In this context, the fate of Ukraine itself plays only a minor role. What is really at stake is the revival of damaged American supremacy in the world.

The U.S. national security establishment is almost unanimous in arguing that the United States must remain the world's sole superpower, even if that means ignoring the abundant evidence of the emergence of a multipolar order. In this regard, Putin's ruthlessness was a gift that came at just the right time.

There is literally an ingenious mechanism at work. Defeating Russia without actually having to fight becomes a means of restoring the image of U.S. indispensability that was squandered in the decades after the fall of the Berlin Wall.

Put NATO entirely in the hands of the Europeans

For Washington, as Anderson and Meaney point out, the stakes in Ukraine go far beyond the question of whose flag flies over Crimea. If Ukraine "wins" its war with Russia-however the term "wins" is defined and however high a price the Ukrainians may have to pay for it-Nato itself (and the NATO lobby in Washington) will claim credit.

Rest assured that the major European states will then quietly renege on their promises to increase military spending, so that the real responsibility for European security will once again rest with the United States. With the hundredth anniversary of World War II now within reach, U.S. troops will remain permanently stationed in Europe. This will be cause for celebration for the entire U.S. military-industrial complex, as it will flourish.

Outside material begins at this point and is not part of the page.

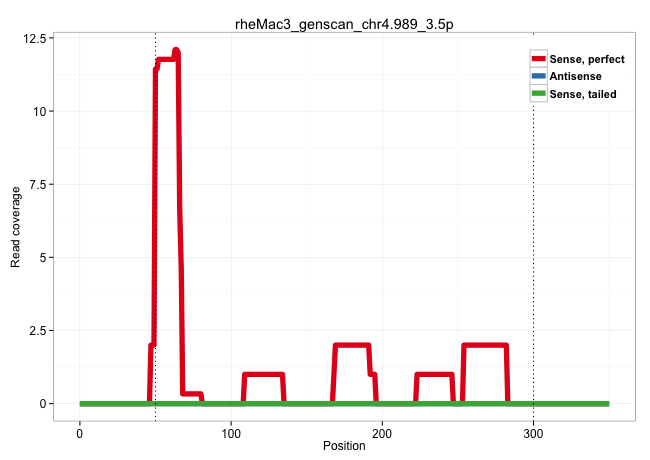650x460 pixels.
Task: Click the dotted vertical line at position 300
Action: coord(533,250)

By flexing its muscles, the United States will inevitably lead a greatly expanded NATO to turn its attention to enforcing the "rules-based international order" in the Asia-Pacific, with China as the chosen adversary.

In this regard, Ukraine will serve as a kind of prime example of how the United States and its allies are throwing their weight around many thousands of miles from Europe.

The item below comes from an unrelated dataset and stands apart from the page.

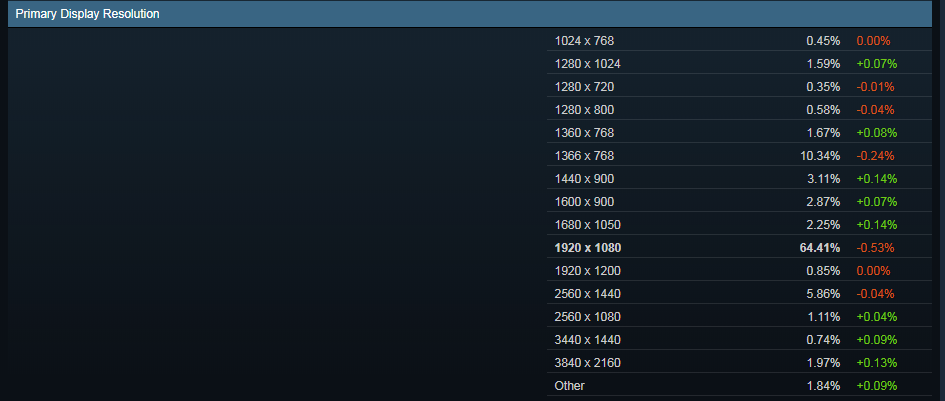This screenshot has height=401, width=945.
Task: Click the 3440 x 1440 resolution label
Action: coord(587,340)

The U.S. global military footprint will expand. U.S. efforts to address problems at home will fail. Pressing global issues like the climate crisis will be treated as minor concerns. But the empire that has no name will endure, and that is ultimately the point of the enterprise.

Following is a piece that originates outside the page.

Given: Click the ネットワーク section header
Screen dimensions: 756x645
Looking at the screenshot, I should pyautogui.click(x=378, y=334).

President Biden likes to say that the world is at a "tipping point," which means we need to change direction. But the overarching theme of his foreign policy approach is gridlock. He adheres to the geopolitical logic that led to the creation of NATO in 1949.

At the time, when Europe was weak and Stalin ruled the Soviet Union, that logic may well have had merit. Today, however, the importance attached to NATO testifies primarily to the bankruptcy of American strategic thinking and to the inability to prioritize the actual national interests of the United States, both abroad and at home.

A sensible revision of U.S. national security strategy would begin by announcing a timetable for withdrawal from NATO and transforming it into an organization controlled entirely by Europe. That it is almost impossible to even imagine such a move by the U.S. is a testament to the lack of imagination that prevails in Washington.


Andrew Bacevich is president of the Quincy Institute for Responsible Statecraft and writes regularly for TomDispatch. His new book, co-edited with Danny Sjursen, is called Paths of Dissent: Soldiers Speak Out Against America's Misguided Wars. His new book is called "On Shedding an Obsolete Past: Bidding Farewell to the American Century."